---- Supplied information

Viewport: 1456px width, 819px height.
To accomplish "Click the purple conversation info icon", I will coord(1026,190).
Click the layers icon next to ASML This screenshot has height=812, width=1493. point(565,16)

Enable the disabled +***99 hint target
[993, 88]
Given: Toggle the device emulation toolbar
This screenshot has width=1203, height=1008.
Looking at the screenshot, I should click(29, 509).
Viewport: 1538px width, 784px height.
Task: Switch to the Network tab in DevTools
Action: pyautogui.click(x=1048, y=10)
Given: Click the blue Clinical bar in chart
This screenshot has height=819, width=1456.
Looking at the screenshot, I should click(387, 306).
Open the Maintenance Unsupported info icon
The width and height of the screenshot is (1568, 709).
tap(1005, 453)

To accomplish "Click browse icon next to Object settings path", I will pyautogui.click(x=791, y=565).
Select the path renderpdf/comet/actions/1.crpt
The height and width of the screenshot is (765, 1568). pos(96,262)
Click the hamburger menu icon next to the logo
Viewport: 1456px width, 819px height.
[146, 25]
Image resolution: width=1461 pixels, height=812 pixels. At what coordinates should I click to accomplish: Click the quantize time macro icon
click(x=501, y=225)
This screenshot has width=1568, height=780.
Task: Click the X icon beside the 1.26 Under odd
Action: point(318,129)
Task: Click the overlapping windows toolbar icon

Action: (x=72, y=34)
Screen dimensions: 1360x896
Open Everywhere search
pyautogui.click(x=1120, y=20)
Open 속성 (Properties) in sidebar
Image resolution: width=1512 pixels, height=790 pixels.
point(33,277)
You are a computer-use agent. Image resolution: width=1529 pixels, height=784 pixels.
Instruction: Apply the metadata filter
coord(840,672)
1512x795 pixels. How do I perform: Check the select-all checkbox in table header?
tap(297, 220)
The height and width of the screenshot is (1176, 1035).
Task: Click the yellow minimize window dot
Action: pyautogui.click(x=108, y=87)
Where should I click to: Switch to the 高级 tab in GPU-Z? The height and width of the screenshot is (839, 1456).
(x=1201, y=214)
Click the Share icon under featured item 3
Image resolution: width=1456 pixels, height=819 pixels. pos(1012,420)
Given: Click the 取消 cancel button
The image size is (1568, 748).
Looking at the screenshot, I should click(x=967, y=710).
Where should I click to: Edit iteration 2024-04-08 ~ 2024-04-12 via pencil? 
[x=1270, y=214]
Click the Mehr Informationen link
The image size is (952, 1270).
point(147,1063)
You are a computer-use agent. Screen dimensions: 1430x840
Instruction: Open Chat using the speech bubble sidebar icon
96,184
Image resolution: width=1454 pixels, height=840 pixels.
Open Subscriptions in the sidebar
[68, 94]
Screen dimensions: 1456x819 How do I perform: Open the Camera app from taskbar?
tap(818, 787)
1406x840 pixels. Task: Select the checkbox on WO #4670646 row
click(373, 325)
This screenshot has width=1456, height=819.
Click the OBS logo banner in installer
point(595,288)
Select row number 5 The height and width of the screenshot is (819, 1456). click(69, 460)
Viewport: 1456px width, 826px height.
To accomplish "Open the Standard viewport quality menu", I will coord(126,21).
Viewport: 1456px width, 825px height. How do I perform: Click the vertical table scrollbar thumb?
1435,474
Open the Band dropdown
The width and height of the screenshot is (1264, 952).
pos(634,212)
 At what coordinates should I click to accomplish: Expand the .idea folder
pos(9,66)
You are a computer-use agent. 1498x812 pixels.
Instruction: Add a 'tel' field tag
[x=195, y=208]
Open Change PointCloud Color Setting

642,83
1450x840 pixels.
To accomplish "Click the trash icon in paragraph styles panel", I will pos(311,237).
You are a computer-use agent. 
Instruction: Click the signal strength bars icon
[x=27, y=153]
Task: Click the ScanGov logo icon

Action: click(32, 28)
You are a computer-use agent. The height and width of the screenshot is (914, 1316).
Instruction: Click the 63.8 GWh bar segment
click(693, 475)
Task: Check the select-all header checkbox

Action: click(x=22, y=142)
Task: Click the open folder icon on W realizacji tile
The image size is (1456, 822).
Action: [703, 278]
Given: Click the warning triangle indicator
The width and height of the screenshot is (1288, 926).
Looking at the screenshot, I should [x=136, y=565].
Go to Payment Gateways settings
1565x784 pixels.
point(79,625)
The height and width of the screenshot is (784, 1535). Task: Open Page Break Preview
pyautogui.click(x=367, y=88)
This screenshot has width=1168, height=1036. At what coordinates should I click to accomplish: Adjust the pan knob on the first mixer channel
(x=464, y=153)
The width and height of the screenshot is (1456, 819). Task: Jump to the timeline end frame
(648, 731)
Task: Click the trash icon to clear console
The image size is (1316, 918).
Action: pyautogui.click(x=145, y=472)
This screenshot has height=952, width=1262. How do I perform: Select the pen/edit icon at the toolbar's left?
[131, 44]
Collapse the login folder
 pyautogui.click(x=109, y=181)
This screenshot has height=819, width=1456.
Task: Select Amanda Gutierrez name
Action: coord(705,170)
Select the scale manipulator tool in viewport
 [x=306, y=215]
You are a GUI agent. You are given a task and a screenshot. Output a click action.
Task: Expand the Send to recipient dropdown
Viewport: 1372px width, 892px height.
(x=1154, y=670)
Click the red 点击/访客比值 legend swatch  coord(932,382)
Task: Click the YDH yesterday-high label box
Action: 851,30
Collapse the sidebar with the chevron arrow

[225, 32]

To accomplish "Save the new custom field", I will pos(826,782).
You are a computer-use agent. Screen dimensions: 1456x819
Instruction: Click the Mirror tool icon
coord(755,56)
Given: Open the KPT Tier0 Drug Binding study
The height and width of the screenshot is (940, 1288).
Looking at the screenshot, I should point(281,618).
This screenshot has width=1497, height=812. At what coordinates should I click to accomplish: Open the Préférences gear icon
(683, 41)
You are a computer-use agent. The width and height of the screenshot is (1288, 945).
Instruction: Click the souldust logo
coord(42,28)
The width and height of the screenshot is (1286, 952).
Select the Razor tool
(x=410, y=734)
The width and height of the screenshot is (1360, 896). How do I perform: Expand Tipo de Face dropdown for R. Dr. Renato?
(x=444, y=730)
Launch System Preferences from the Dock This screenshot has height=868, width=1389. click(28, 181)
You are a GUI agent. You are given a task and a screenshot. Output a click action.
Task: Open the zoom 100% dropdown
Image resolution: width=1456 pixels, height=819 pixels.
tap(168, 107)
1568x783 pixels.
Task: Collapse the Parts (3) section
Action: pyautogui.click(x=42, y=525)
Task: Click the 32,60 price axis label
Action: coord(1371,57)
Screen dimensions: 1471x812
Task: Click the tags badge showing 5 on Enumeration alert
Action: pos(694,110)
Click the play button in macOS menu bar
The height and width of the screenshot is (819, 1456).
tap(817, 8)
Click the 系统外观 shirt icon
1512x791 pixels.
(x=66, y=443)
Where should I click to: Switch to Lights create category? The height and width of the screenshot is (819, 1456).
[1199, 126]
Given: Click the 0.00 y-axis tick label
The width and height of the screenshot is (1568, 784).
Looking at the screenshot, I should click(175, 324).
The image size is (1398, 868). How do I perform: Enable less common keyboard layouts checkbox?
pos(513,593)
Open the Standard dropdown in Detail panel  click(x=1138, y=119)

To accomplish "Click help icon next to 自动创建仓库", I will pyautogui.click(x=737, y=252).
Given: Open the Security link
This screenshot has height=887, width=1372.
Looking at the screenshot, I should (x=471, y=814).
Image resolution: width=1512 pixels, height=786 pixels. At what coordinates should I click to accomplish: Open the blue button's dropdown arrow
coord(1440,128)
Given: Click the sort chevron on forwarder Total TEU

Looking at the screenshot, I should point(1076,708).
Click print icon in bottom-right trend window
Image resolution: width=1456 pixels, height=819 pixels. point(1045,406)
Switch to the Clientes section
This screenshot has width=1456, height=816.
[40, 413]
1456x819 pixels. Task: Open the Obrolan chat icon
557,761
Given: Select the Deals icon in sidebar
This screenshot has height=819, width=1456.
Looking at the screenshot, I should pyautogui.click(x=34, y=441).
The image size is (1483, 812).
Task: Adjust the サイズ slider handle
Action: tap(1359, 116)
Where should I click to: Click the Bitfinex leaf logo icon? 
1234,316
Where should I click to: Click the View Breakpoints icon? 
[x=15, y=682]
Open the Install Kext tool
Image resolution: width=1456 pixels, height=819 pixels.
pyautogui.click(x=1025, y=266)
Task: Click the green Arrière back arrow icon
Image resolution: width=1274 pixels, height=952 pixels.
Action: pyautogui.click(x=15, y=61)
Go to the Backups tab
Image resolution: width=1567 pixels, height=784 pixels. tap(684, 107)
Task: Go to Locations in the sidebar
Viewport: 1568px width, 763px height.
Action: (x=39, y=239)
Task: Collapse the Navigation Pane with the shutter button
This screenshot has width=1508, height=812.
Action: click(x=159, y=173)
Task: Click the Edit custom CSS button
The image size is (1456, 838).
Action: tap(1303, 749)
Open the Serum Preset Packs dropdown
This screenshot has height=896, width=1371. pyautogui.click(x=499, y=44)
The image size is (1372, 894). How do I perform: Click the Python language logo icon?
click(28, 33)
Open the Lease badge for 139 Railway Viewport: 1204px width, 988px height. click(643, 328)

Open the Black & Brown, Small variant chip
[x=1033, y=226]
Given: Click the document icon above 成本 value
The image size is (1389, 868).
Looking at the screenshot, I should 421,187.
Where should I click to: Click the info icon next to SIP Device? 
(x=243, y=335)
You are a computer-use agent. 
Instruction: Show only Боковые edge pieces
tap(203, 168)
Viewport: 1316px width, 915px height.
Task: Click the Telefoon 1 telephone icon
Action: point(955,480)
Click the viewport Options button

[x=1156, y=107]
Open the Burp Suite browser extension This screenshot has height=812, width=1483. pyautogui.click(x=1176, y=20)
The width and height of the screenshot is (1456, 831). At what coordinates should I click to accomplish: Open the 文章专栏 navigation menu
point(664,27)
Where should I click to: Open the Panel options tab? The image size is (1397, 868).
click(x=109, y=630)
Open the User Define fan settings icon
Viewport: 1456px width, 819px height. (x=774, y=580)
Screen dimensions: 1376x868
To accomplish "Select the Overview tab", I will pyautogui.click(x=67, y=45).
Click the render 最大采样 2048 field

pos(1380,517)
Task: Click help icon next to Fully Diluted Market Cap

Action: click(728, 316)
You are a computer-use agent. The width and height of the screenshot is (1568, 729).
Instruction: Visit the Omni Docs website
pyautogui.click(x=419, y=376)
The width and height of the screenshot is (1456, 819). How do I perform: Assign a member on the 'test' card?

--------

**What you are asked to do**: Only output the lines from the one with "Open the Burp" through the end of the entries above, exactly as they are.

**Response to the task**:
Open the Burp Suite browser extension This screenshot has height=812, width=1483. pyautogui.click(x=1176, y=20)
The width and height of the screenshot is (1456, 831). At what coordinates should I click to accomplish: Open the 文章专栏 navigation menu
point(664,27)
Where should I click to: Open the Panel options tab? The image size is (1397, 868).
click(x=109, y=630)
Open the User Define fan settings icon
Viewport: 1456px width, 819px height. (x=774, y=580)
Screen dimensions: 1376x868
To accomplish "Select the Overview tab", I will pyautogui.click(x=67, y=45).
Click the render 最大采样 2048 field

pos(1380,517)
Task: Click help icon next to Fully Diluted Market Cap

Action: click(728, 316)
You are a computer-use agent. The width and height of the screenshot is (1568, 729).
Instruction: Visit the Omni Docs website
pyautogui.click(x=419, y=376)
The width and height of the screenshot is (1456, 819). How do I perform: Assign a member on the 'test' card?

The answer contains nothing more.